Korea Shipbuilding delivers dismal Q2 loss on higher steel plate prices
Korea Shipbuilding & Offshore Engineering Co. (KSOE), a leading South Korean shipbuilder, on Wednesday posted a dismal quarterly operating loss after reflecting hefty one-time provisioning against a steep rise in steel plates for ships.
KSOE, the intermediate shipbuilding holding company of Hyundai Heavy Industries Group, reported it swung to an operating loss of 897.3 billion won ($777 million) in the three months to June on a consolidated basis, from a profit of 92.9 billion won a year ago.
The loss marks the largest shortfall since the company ran an operating loss of 897.6 billion won in the third quarter of 2015 when the shipbuilding industry was in a quandary.
The whopping operating loss in the second quarter came well below the market consensus of a 130 billion won loss.

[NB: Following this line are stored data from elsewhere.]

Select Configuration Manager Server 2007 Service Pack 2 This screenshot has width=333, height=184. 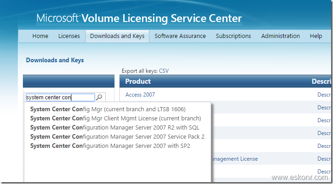(117, 136)
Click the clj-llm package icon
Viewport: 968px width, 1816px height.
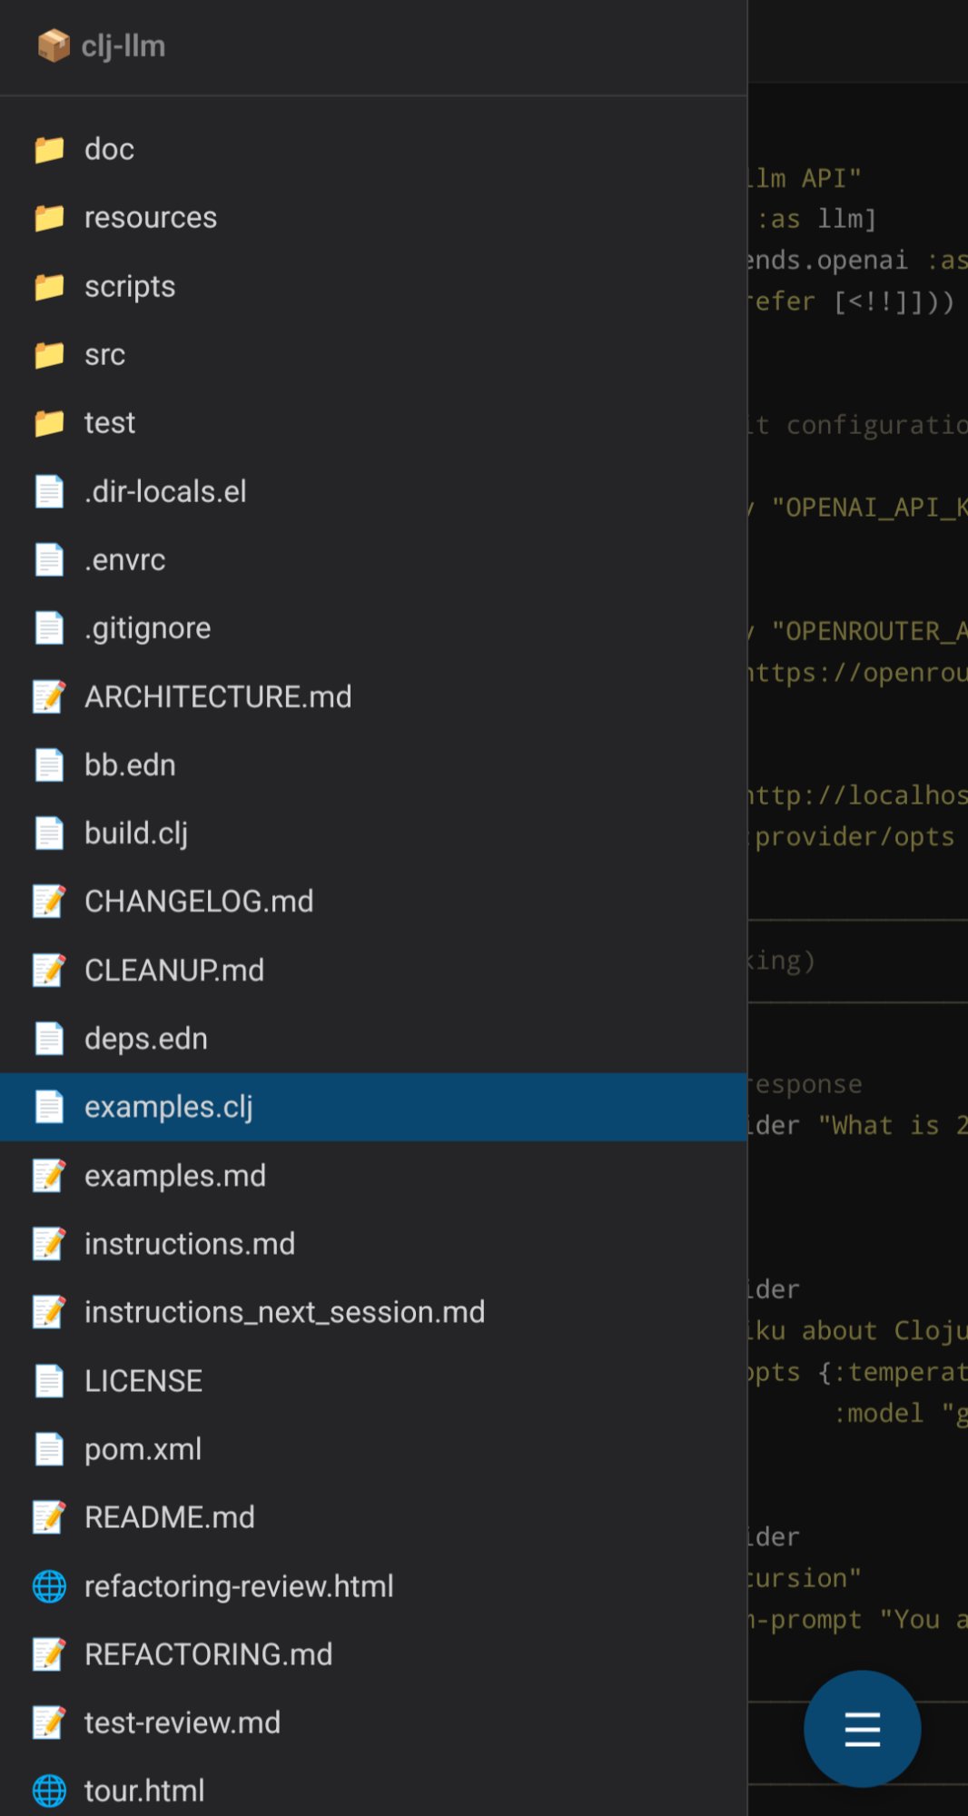coord(54,45)
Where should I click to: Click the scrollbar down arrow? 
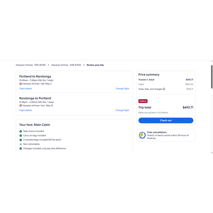point(212,153)
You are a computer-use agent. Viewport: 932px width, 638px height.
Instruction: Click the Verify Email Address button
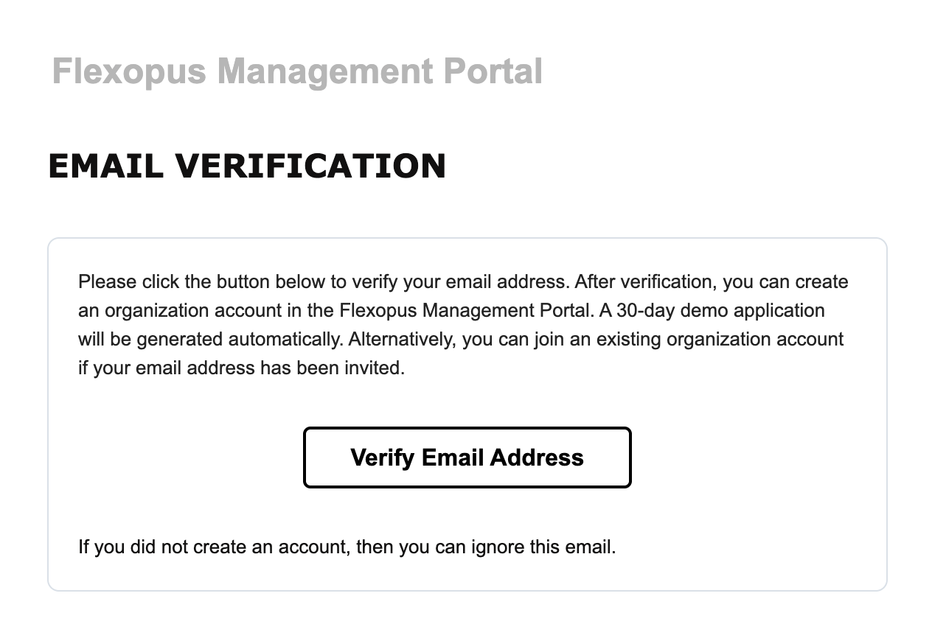click(467, 458)
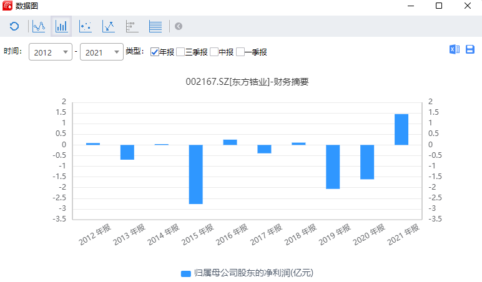Switch to line chart view
Viewport: 482px width, 282px height.
click(39, 26)
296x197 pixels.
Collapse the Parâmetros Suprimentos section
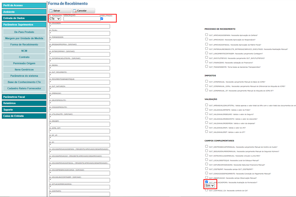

Its consolidated revenue in the second quarter rose 3.1% on year to 3.8 trillion won on increased shipbuilding orders.
The company attributed the disappointing results to 896 billion won in one-time loss provisions against a sharp price hike in steel plates expected throughout this year.
“We’re expecting steel plate prices to range between 1 million won and 1.15 million won per ton in the second half. The worse-than-expected operating loss reflects this view of ours,” said a KSOE official.
The price of steel plates used in ships is already moving at an elevated level, hurting shipbuilders’ bottom-line while significant gains in shipbuilding order backlogs are reflected in earnings over years, according to industry watchers.
HIGHER EARNINGS AFTER BIG BATH
Following the second-quarter “Big Bath” or a huge one-time charge against future expenses, the company is widely expected to post improved earnings from the third quarter at the earliest.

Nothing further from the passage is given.